**Stored data entries:**
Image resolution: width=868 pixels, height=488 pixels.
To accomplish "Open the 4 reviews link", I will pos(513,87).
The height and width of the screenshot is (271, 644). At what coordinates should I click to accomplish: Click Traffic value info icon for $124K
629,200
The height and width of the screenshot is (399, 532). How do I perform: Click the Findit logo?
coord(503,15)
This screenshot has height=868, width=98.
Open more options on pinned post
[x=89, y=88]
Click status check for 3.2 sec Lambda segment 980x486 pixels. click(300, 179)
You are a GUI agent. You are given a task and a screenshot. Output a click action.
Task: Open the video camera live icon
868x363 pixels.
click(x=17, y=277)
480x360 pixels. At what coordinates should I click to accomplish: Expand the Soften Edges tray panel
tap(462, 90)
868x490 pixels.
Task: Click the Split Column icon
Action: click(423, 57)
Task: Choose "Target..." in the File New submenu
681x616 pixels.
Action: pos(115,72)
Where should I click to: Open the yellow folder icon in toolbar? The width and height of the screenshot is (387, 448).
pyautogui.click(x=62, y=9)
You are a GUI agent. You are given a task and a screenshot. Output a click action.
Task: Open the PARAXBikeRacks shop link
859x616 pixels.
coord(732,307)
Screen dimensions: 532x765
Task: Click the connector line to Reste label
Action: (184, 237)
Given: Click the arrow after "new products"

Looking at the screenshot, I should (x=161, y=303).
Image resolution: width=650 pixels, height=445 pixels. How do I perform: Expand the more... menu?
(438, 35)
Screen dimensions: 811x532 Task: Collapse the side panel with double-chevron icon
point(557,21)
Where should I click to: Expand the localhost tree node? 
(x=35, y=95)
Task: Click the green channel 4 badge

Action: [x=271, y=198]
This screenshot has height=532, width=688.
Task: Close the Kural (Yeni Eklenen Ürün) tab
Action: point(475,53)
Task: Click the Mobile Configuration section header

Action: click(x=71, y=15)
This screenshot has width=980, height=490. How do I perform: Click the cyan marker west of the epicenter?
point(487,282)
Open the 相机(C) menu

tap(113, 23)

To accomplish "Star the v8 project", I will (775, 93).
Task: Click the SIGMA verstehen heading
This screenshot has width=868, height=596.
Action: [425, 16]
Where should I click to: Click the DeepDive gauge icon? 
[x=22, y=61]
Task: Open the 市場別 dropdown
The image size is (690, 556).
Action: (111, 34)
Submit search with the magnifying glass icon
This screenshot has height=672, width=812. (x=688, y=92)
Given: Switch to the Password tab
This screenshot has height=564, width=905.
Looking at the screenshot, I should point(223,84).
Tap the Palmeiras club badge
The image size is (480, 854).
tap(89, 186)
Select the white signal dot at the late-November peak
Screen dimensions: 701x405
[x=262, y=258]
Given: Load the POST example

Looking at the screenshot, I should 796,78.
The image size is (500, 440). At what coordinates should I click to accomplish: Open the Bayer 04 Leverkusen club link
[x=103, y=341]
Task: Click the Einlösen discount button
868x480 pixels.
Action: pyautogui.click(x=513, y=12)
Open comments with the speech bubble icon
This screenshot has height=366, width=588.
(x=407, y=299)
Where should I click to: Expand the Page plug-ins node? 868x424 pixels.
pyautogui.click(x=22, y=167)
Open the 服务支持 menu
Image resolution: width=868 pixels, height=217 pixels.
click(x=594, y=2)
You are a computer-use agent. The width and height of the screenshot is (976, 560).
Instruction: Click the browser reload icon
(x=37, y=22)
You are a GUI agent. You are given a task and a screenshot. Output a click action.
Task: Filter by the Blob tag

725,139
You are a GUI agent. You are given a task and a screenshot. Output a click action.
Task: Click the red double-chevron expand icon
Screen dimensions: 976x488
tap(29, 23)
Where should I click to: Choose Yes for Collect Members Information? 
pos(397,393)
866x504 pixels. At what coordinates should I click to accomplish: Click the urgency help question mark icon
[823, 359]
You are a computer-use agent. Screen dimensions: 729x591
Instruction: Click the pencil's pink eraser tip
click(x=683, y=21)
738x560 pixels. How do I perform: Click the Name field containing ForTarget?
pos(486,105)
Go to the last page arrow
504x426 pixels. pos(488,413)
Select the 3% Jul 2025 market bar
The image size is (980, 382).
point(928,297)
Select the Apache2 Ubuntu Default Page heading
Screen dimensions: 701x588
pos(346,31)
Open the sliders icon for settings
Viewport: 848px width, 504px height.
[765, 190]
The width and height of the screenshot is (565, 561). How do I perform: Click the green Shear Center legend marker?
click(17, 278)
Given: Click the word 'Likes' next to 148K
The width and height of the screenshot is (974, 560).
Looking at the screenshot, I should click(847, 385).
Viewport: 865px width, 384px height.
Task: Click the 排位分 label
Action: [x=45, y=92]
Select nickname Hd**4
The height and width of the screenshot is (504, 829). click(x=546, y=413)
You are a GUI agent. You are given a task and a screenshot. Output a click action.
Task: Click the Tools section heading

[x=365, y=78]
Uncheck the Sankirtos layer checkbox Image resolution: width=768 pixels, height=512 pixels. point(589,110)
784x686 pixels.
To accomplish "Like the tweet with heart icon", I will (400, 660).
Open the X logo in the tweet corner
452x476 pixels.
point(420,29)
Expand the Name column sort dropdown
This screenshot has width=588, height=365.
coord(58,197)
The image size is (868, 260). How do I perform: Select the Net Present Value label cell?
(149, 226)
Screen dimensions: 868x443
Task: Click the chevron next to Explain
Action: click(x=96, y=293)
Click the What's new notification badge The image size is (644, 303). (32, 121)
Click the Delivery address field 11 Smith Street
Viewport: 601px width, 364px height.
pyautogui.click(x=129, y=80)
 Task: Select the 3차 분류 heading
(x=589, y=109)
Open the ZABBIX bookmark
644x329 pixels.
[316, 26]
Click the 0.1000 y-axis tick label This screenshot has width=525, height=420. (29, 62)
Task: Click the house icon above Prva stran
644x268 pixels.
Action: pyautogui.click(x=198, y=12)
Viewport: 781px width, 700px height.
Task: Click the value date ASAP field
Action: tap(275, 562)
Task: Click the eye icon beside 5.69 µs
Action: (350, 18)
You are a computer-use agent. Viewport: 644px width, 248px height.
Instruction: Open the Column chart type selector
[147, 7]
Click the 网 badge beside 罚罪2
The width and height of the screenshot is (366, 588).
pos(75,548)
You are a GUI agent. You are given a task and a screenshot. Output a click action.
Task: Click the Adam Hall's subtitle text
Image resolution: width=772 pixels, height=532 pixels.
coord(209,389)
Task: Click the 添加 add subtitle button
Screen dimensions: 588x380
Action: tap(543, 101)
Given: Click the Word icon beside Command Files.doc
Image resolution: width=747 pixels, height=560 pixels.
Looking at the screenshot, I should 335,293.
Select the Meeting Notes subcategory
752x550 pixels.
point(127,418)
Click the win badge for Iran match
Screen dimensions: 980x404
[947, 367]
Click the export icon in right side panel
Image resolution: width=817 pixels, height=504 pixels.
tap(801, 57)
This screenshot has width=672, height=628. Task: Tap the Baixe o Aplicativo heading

**What you need to do:** Which lines of the records contain "subtitle"? Show each of them.

**Response to the exercise:**
Task: Click the Adam Hall's subtitle text
Task: Click the 添加 add subtitle button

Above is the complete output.